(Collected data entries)
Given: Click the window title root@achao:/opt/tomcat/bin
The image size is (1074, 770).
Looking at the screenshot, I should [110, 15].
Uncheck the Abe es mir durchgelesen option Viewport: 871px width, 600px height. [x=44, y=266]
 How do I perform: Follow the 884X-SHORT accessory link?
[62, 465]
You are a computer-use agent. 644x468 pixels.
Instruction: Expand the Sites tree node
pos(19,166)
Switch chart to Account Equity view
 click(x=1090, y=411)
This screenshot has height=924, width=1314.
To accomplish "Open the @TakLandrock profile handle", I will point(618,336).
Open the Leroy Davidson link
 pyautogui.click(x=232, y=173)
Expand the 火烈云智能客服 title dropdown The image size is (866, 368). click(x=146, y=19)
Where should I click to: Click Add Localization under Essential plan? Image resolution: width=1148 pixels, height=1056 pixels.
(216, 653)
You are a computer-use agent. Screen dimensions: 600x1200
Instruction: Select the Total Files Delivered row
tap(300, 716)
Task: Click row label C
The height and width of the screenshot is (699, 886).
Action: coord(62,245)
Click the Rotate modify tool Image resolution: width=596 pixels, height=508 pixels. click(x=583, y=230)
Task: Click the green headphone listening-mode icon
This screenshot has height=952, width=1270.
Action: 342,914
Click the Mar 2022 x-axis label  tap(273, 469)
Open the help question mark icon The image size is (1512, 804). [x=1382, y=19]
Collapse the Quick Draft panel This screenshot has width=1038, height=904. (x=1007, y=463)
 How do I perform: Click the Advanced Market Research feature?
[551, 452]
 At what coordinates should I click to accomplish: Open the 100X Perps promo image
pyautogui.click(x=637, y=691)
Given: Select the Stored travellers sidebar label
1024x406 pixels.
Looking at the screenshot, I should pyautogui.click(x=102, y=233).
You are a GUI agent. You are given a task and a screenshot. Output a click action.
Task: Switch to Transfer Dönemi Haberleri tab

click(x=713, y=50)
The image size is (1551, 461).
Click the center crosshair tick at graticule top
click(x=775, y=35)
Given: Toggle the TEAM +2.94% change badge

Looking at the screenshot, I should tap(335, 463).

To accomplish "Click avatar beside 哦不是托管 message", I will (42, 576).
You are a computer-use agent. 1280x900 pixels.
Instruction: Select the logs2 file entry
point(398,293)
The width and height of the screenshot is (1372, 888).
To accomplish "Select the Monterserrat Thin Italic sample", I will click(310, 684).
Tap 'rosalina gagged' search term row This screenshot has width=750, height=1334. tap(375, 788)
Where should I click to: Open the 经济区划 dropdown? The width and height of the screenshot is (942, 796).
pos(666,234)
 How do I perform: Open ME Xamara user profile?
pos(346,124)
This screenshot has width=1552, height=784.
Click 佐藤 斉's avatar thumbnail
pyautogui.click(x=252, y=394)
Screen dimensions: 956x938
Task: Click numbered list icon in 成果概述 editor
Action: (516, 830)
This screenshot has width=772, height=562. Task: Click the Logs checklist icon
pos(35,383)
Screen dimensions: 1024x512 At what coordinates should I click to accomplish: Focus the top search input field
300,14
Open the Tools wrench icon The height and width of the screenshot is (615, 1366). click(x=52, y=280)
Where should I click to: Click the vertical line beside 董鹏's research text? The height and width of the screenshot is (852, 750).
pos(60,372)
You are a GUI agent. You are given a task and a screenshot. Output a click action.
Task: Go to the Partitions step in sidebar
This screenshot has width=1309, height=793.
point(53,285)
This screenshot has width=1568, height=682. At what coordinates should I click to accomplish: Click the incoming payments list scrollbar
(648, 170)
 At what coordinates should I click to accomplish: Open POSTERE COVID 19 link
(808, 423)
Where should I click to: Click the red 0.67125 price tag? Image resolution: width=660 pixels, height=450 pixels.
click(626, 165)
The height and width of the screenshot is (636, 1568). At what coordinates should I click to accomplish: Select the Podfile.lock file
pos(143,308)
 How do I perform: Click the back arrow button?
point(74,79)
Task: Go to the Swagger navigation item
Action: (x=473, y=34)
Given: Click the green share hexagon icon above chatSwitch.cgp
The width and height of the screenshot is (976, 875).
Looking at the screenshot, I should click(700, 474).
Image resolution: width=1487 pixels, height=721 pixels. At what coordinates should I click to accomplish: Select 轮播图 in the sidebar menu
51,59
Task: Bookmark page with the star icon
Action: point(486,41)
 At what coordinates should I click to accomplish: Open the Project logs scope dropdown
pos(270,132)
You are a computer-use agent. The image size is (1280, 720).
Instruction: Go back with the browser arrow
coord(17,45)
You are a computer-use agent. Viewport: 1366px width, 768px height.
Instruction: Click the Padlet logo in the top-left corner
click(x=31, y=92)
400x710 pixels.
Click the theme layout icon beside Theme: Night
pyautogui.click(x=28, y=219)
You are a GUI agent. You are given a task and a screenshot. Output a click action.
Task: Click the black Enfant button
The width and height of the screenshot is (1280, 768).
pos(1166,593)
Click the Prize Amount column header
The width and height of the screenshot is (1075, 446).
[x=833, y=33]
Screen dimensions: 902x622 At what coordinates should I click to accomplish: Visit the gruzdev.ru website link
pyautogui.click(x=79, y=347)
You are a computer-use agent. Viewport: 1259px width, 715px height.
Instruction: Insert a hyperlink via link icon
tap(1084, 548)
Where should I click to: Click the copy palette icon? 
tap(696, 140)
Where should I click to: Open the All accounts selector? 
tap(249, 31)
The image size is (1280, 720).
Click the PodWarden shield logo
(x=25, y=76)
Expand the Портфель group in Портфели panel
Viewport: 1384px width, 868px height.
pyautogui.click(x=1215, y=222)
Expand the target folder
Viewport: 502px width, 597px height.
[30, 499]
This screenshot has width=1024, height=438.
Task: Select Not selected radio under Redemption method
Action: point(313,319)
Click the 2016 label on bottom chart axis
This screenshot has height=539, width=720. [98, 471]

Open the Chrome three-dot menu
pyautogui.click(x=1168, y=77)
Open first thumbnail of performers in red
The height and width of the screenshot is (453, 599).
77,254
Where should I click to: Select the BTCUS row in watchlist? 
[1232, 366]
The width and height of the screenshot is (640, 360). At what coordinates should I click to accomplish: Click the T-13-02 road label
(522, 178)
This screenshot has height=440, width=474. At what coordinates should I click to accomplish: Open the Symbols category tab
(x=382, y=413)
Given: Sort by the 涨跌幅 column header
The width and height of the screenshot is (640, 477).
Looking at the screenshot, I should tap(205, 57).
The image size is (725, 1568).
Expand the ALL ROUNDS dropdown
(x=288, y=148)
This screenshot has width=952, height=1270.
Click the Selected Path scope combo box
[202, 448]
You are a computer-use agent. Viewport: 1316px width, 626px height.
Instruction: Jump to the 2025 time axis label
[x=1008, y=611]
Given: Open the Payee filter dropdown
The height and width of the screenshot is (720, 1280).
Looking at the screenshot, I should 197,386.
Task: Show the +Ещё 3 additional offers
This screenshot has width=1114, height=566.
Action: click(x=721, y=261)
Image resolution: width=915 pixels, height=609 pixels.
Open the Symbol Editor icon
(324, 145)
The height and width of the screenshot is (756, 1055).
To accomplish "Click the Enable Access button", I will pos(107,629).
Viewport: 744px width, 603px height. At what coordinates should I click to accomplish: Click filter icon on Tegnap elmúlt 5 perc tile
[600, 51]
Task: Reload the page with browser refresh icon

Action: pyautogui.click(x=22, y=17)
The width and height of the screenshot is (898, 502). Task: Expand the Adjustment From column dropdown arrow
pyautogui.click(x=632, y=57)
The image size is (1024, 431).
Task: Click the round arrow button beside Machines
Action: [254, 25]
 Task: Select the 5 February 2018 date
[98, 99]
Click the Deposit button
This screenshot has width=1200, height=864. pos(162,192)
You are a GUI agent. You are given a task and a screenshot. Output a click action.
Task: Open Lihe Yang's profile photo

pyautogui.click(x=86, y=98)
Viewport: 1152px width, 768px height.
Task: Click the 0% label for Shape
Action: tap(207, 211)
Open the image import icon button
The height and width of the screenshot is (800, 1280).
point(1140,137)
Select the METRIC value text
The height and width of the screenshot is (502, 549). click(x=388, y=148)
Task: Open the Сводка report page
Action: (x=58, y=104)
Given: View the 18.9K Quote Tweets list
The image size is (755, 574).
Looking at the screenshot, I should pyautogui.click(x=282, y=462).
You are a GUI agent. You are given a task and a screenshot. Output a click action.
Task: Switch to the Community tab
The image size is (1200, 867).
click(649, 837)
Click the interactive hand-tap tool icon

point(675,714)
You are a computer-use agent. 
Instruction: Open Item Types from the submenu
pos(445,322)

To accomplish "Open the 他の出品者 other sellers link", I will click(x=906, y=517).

* EXERCISE DIRECTIONS *
A single number is required: the count of lines in the data above that include the word "computer".

* ANSWER BELOW *
8